(SUPPLIED MATERIAL Opens)

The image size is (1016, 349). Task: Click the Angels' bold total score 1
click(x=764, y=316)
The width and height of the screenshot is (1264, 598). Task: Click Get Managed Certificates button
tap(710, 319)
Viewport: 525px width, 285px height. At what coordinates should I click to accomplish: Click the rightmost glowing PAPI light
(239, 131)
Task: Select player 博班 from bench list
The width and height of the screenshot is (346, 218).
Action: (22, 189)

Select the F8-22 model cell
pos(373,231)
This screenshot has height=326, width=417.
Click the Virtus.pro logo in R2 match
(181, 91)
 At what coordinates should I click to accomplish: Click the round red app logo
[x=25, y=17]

(SUPPLIED MATERIAL Closes)
(SUPPLIED MATERIAL Opens)

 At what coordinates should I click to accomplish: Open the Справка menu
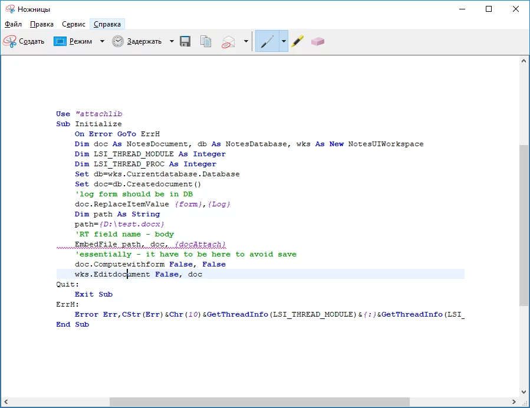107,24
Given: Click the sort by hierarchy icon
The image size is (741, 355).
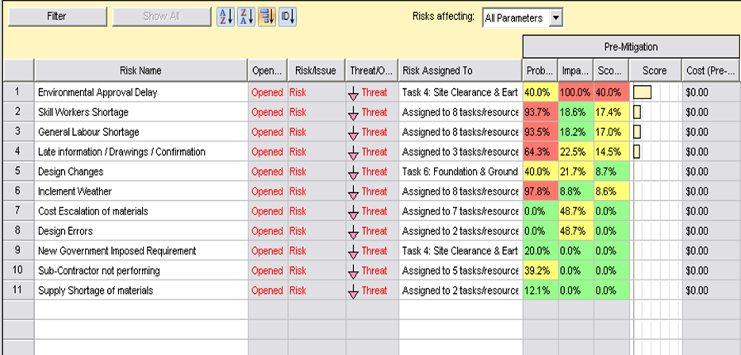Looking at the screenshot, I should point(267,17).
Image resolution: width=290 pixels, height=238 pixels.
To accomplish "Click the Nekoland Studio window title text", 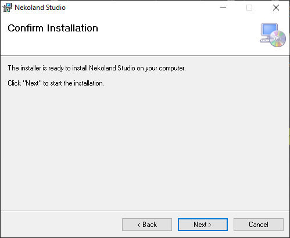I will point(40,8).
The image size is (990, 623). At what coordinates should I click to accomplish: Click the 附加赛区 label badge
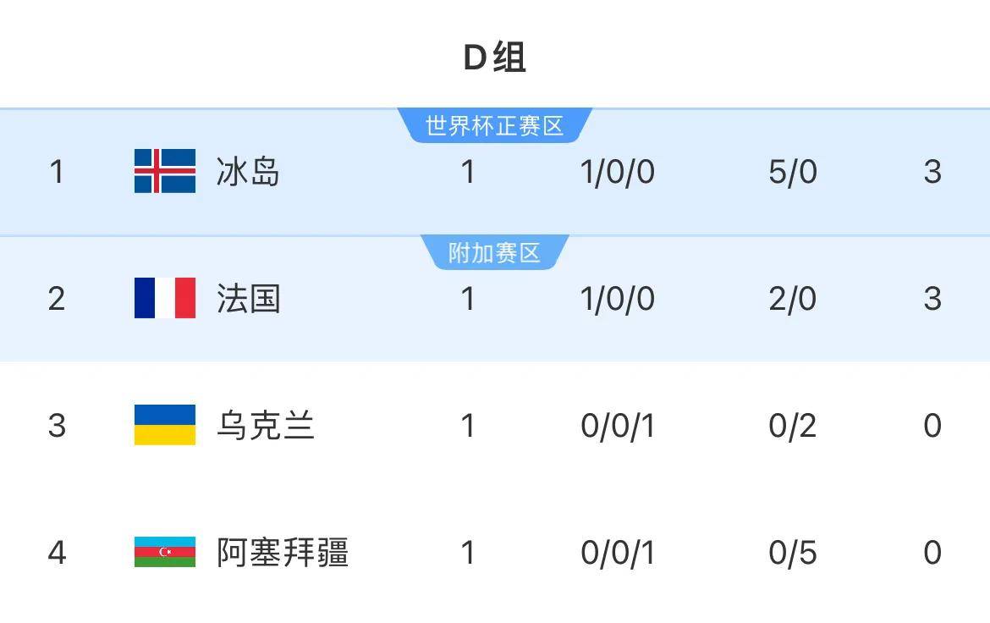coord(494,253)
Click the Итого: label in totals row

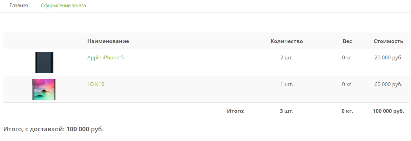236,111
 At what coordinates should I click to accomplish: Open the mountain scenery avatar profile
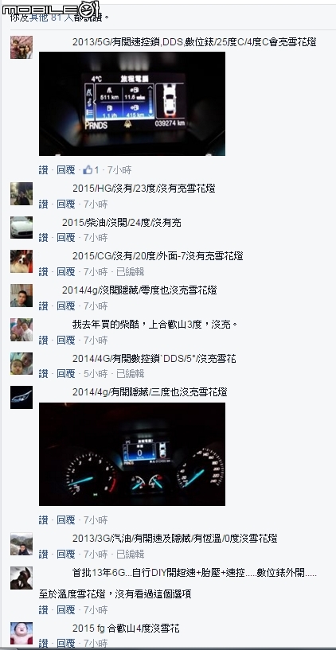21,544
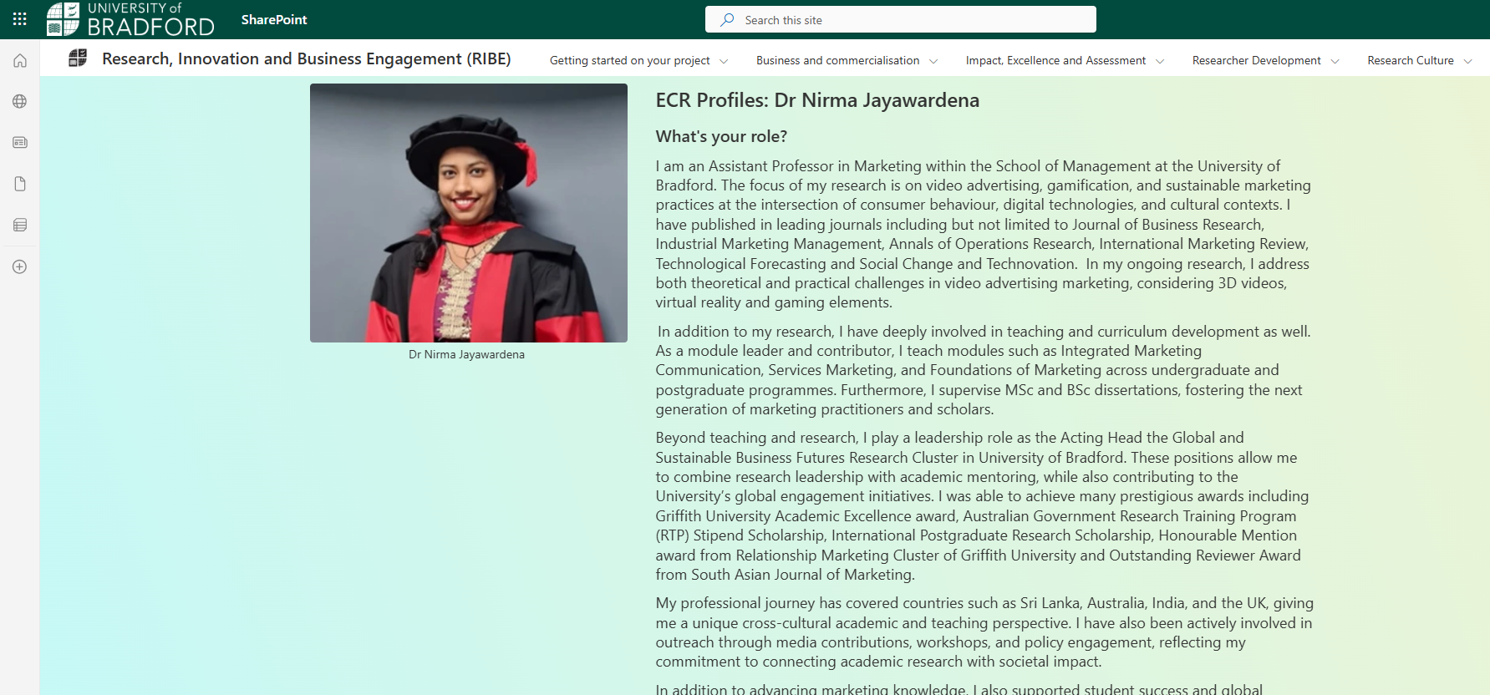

(SUPPLIED MATERIAL Closes)

_WORK TASK_
In your answer, include only the lines above starting at the line that holds "The width and height of the screenshot is (1264, 598)." and ending at the line that holds "Task: Select player 博班 from bench list", copied exactly.

_SOLUTION FOR THIS EXERCISE_
The width and height of the screenshot is (1264, 598). Task: Click Get Managed Certificates button
tap(710, 319)
Viewport: 525px width, 285px height. At what coordinates should I click to accomplish: Click the rightmost glowing PAPI light
(239, 131)
Task: Select player 博班 from bench list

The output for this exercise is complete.